Le prime raccolte di versi di Caproni risalgono al decennio 1932-1942, fra cui Come una allegoria, Ballo a Fontanigorda, Finzioni, Cronistoria. Al periodo della guerra e della Resistenza si deve la raccolta Il passaggio di Enea, che raccoglie le sue poesie pubblicate fino al 1956. È morto nel 1990 ed è sepolto con la moglie nel cimitero di Loco di Rovegno. I temi portanti della poetica di Caproni sono la madre, rievocata e ricordata in molte poesie; Genova, considerata la sua «città dell'anima»; il viaggio, un viaggio allegorico alla scoperta della vita. Carlo Bo, uno dei suoi primi critici, lo definì il «Poeta del sole, della luce e del mare».

La poesia scelta per la traccia di maturità, contenuta nella raccolta Res Amissa, è stata pubblicata postuma un anno dopo la sua morte. Caproni fa un elogio appassionato della natura messa però in pericolo dall'uomo che per «vile profitto» ha reso il Paese «guasto» e conclude la poesia con una vera e propria invettiva: «Come potrebbe tornare a essere bella, scomparso l'uomo, la terra». 

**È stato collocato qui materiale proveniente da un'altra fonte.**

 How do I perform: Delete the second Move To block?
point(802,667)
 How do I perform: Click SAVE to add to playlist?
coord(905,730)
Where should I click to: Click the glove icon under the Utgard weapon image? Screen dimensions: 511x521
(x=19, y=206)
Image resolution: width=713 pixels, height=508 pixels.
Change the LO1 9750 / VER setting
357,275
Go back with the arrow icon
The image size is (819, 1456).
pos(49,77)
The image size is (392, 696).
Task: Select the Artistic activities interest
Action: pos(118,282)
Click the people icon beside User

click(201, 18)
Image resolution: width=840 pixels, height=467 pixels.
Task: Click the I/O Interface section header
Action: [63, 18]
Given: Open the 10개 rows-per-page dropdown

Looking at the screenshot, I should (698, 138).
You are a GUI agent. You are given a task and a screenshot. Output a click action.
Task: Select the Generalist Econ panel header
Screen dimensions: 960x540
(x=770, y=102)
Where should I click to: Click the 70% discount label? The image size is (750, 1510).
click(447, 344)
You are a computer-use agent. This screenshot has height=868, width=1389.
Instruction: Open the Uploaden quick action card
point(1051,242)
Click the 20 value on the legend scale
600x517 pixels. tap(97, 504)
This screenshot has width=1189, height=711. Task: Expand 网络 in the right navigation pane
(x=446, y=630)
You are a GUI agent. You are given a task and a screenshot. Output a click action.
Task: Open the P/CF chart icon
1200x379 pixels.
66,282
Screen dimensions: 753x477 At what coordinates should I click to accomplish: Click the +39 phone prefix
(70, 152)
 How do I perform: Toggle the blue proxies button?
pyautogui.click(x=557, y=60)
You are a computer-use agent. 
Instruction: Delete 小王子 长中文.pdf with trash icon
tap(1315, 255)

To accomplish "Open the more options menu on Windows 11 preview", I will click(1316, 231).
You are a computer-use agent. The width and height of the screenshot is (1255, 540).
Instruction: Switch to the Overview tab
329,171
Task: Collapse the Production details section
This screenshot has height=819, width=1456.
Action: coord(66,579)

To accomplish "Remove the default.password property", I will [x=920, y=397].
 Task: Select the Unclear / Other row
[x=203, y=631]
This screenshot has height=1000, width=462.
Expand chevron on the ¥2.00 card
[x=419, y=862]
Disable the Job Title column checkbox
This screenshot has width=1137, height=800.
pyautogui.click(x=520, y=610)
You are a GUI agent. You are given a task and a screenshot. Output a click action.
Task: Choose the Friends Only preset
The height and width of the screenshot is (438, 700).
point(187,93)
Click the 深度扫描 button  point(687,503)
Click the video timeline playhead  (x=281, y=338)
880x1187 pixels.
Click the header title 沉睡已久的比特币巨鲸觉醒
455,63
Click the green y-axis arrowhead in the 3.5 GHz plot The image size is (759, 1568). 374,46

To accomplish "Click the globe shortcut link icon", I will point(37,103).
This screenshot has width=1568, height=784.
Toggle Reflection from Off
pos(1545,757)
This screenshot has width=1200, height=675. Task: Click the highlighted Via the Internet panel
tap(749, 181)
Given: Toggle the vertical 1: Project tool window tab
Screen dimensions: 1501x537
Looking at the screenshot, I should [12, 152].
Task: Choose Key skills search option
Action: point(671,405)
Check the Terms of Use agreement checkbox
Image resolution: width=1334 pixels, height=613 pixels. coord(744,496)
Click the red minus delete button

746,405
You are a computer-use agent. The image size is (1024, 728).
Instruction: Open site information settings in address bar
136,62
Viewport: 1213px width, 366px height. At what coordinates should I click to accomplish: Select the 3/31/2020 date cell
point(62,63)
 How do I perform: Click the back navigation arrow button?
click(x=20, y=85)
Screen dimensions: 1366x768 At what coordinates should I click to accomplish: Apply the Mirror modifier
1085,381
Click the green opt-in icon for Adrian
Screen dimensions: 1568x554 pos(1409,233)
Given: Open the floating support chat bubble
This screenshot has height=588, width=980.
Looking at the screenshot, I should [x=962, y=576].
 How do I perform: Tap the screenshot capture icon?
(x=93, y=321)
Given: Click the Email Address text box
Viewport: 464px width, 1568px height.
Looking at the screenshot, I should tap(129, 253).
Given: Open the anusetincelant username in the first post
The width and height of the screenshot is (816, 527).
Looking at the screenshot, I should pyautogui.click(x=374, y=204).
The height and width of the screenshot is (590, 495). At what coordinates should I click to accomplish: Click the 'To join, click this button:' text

Ecco «Versicoli quasi ecologici», la poesia di Giorgio Caproni oggetto di Analisi del testo per la prima prova della maturità 2017 , subito rilanciata da Skuola.net:

«Non uccidete il mare,
la libellula, il vento.
Non soffocate il lamento
(il canto!) del lamantino.
Il galagone, il pino:
anche di questo è fatto
l'uomo. E chi per profitto vile
fulmina un pesce, un fiume,
non fatelo cavaliere
del lavoro. L'amore
finisce dove finisce l'erba
e l'acqua muore. Dove
sparendo la foresta
e l'aria verde, chi resta
sospira nel sempre più vasto
paese guasto: Come
potrebbe tornare a essere bella,
scomparso l'uomo, la terra».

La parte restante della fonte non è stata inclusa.